Note: For measuring forearm pronation/supination, the camera has to be placed at the same level as the hand such that palmar side of the hand is directly facing camera. For measuring wrist ROM, the camera has to be placed such that upper body of the subject is visible, refer to examples of wrist_XXX.png images in data/sample/ folder. The wrist images are adapted from Goni Wrist Flexion, Extension, Radial & Ulnar Deviation

Overlay a 3D face mask on the detected face in image plane

python 06_face_mask.py

Note: The face image is adapted from MediaPipe 3D Face Transform

Estimating 3D body pose from a single 2D image is an ill-posed problem and extremely challenging. One way to reconstruct 3D body pose is to make use of multiview setup and perform triangulation. For offline testing, use CMU Panoptic Dataset, follow the instructions on PanopticStudio Toolbox to download a sample dataset 171204_pose1_sample into data/ folder

python 07_triangulate.py --mode body --use_panoptic_dataset

3D pose estimation is available in full-body mode and this demo displays the estimated 3D skeleton of the hand and/or body. 3 different modes are available and video capture can be done online through webcam or offline from your own .mp4 file

python 08_skeleton_3D.py --mode hand
python 08_skeleton_3D.py --mode body
python 08_skeleton_3D.py --mode holistic

4 different modes are available and a sample image is located in data/sample/ folder. Currently supports 4 classes: Shoe / Chair / Cup / Camera.
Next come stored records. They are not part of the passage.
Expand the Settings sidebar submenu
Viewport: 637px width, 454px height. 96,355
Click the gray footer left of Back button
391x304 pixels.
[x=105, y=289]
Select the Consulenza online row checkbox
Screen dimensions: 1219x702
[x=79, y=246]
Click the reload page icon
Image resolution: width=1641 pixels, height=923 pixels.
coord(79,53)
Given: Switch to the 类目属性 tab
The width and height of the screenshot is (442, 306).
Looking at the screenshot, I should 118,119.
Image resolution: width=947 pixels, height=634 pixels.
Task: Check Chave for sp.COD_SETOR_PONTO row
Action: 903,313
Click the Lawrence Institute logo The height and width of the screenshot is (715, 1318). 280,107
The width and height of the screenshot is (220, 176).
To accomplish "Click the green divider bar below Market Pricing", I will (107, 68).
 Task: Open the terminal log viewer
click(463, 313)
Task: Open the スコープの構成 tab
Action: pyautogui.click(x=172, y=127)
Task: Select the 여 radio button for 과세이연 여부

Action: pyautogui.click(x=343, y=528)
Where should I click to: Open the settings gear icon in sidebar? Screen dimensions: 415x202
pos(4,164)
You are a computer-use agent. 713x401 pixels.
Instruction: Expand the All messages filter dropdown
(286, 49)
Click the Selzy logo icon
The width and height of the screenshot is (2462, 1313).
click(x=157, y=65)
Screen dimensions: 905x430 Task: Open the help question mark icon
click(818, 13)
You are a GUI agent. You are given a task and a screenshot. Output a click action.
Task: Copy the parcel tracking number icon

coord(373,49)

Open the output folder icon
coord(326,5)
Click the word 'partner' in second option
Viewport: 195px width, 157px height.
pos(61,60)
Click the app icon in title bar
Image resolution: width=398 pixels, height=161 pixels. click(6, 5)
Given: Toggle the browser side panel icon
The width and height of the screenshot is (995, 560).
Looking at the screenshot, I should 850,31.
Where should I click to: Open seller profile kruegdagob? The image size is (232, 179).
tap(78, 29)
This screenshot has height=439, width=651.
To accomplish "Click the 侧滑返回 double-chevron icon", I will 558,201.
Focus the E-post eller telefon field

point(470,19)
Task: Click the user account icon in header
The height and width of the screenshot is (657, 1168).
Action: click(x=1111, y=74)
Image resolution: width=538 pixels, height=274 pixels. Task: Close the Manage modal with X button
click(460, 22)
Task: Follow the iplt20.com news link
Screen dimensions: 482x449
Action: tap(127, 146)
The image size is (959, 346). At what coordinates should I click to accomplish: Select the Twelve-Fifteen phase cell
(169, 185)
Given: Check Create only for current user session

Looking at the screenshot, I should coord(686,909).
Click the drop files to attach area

python 09_objectron.py --mode shoe
python 09_objectron.py --mode chair
python 09_objectron.py --mode cup
python 09_objectron.py --mode camera

2 modes are available. The landscape mode has fewer FLOPS than the general model and may run faster. The selfie segmentation works best for selfie effects and video conferencing, where the person is close (< 2m) to the camera.

python 10_segmentation.py --mode general
python 10_segmentation.py --mode landscape

Limitations:

Estimating 3D pose from a single 2D image is an ill-posed problem and extremely challenging, thus the measurement of ROM may not be accurate! Please refer to the respective model cards for more details on other types of limitations such as lighting, motion blur, occlusions, image resolution, etc.